Big data solutions often do massive calculations or comparisons of data. The use of a GPU could speed up that analysis, even shaving days off of current big data mechanisms and computations. Business use for HPC is burgeoning. GPUs are primed to help with this. Virtualized GPUs with CUDA support will change the face of HPC for business, finally forming the first true virtual HPC environments since virtualization began. It was possible to create a vHPC environment in the past, but computationally, it was third rate. With vGPU, HPC is a reality.
We need GPU, and therefore HPC, to perform the security analysis, business logic, and massive calculations needed by the business today. We even need them to provide endpoint security functions. Yet, whenever I talk about HPC, people think of academia. This is just no longer the case. Self-driving cars, business logic, and big data are all used by the business. They are no longer part of academia. They are here as a part of reality. These computational devices can also be used by IoT.
In the above image, sensors feed into the fog, which feeds into the cloud. The cloud is where most heavy lifting takes place. However, the fog is where data can be smoothed out, refined, and even converted into what is acceptable for the cloud to process. The fog is talking to millions of sensors of varying versions and degrees of capability. Those sensors’ data needs to be preprocessed so that the stream coming out of the fog is somewhat normalized. That normalization will be done by GPUs using vHPC capabilities. Normalization will allow the multiple fogs around a city, for example, to feed a back-end cloud or data center with good data—data that will aid in whatever analysis is being done.

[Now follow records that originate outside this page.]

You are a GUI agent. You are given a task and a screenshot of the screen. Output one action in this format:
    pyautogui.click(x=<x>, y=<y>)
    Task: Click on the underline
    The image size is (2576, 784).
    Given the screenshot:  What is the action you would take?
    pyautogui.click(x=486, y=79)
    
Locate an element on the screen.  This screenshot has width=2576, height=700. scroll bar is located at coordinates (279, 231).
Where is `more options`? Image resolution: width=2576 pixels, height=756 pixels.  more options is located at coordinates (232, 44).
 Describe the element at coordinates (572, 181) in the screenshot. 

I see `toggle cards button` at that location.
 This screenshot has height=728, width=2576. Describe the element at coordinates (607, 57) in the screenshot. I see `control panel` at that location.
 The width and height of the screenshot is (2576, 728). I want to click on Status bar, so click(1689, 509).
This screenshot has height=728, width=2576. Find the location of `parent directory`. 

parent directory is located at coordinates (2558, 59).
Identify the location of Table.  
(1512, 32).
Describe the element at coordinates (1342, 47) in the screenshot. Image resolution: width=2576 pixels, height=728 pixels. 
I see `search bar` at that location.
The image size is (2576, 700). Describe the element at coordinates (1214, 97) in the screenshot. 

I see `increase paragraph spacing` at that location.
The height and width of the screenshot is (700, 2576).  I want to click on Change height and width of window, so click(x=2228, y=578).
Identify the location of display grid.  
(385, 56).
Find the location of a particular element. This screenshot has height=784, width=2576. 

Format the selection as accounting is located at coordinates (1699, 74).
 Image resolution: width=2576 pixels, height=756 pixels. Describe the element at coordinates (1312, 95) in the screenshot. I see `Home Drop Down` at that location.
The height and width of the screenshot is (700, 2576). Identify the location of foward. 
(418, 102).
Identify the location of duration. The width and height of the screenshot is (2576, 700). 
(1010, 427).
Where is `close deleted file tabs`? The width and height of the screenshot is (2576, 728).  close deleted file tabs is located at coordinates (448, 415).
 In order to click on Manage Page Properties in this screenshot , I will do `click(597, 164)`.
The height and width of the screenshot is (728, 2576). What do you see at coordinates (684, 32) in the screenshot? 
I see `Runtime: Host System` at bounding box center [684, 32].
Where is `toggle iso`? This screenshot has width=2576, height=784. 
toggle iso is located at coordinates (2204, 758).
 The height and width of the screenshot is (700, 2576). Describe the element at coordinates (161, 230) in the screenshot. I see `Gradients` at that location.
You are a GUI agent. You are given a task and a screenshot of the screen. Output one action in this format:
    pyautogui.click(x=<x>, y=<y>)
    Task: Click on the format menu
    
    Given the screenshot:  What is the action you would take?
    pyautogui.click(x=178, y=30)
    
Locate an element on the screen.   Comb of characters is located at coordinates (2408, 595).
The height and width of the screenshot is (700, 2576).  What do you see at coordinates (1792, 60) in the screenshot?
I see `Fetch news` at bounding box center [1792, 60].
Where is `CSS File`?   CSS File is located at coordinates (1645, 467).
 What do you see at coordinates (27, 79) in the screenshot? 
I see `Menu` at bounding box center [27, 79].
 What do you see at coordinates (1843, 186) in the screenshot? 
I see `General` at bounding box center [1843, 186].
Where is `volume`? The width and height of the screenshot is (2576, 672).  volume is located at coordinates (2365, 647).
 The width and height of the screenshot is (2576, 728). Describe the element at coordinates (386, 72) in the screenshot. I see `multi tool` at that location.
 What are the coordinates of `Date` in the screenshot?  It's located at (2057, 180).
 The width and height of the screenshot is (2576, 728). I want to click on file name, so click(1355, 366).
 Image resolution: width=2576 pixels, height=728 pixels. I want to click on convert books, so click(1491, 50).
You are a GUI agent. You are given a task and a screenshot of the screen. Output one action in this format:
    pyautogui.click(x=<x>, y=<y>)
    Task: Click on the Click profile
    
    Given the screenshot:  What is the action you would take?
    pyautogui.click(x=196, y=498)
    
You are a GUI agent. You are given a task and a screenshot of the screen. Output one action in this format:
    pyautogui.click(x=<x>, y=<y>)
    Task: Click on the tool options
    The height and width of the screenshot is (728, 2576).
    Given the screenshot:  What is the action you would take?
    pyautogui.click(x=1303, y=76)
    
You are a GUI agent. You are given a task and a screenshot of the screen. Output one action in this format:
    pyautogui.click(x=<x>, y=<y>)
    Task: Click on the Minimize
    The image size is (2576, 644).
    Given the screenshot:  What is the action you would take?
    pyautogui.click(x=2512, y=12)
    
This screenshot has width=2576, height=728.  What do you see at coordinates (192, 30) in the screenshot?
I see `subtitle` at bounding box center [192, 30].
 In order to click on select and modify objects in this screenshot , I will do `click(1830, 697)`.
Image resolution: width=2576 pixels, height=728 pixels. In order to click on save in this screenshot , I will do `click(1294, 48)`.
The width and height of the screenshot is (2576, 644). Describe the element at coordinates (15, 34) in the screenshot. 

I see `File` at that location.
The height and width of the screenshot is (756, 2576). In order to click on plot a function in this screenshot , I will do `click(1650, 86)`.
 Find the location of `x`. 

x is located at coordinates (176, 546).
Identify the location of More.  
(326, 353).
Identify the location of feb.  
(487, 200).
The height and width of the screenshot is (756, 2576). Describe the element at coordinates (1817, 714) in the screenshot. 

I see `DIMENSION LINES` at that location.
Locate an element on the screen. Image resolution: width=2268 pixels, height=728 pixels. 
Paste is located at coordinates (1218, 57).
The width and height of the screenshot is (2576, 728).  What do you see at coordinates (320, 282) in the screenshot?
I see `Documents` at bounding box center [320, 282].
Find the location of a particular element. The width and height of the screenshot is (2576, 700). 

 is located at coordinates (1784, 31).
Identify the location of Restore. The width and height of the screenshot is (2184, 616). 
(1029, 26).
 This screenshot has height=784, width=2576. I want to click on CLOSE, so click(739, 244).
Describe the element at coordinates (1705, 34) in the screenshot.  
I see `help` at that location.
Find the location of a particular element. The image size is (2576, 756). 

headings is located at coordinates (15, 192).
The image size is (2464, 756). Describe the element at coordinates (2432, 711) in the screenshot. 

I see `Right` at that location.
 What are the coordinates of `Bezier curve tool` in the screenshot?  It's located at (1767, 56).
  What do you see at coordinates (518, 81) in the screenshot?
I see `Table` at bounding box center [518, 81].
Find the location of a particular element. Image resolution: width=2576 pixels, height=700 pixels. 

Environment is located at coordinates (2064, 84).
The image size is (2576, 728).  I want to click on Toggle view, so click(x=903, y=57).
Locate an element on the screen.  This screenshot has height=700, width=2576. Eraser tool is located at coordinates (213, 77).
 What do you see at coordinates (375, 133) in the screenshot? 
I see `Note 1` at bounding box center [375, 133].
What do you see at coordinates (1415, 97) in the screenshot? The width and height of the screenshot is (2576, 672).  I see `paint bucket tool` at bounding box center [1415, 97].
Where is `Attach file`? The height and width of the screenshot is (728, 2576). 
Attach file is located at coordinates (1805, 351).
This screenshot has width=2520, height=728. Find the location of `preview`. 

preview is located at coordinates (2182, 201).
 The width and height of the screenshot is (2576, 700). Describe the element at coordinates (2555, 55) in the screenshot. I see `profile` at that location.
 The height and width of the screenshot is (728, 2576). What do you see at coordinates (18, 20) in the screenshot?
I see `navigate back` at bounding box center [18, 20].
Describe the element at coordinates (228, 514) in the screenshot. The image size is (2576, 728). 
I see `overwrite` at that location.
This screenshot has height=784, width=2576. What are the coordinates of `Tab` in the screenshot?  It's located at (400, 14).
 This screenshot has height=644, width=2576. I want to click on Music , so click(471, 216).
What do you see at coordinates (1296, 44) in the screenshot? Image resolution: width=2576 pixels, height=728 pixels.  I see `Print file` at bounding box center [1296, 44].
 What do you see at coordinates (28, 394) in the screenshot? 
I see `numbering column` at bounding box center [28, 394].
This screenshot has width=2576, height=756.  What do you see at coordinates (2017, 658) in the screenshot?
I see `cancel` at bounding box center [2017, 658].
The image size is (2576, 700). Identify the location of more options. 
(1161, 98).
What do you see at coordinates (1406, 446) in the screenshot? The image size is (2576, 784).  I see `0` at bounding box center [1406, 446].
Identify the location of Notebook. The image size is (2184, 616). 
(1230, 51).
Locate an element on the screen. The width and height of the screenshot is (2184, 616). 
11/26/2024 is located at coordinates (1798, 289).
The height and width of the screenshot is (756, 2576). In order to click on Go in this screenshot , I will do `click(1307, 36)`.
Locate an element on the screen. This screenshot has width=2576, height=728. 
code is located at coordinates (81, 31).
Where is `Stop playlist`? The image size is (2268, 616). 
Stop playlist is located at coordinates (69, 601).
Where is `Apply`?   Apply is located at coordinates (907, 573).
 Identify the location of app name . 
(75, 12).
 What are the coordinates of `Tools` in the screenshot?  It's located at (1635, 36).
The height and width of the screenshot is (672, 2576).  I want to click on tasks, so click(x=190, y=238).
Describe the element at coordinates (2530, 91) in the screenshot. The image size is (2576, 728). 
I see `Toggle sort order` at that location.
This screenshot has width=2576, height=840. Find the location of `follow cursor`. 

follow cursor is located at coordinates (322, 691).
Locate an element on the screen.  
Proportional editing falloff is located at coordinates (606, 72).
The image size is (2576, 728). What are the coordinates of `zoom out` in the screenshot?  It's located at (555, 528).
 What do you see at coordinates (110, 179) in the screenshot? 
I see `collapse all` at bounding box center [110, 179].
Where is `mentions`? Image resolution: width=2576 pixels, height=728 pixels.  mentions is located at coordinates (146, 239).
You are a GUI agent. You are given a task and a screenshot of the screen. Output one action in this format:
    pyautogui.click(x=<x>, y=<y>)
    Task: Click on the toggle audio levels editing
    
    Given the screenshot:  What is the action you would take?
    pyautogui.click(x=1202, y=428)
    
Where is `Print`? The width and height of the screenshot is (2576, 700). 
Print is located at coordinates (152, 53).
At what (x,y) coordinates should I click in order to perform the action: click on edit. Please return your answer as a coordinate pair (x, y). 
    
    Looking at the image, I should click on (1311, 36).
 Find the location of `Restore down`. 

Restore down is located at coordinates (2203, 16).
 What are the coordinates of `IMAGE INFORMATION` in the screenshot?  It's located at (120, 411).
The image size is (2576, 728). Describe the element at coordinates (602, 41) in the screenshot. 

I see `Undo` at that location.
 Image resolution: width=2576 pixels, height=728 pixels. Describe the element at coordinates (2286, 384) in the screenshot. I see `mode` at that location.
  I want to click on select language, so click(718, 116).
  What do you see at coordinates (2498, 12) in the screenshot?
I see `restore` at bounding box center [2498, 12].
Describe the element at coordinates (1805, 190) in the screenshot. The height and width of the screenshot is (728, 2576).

This also means that those systems in the fog can fix or account for bad sensors still sending data. vHPC allows the processing to take place in a small form factor while using the cloud for heavy processing requirements. Business use is not just IoT preprocessing, but also processing business logic that is getting more complex as well as general data needed to keep systems healthy. The principles used came from HPC and now apply to the business.
Find out how your business processes data. Can GPUs speed that up? Could GPUs replace large clusters of compute resources? Most likely. Virtualized HPC using GPUs is the future of business; it is the future of IoT; and it is the future of IT. The future is about data: not systems, not VMs, not containers, but data.
How we process that data makes a big difference to our businesses. How do you process your business data?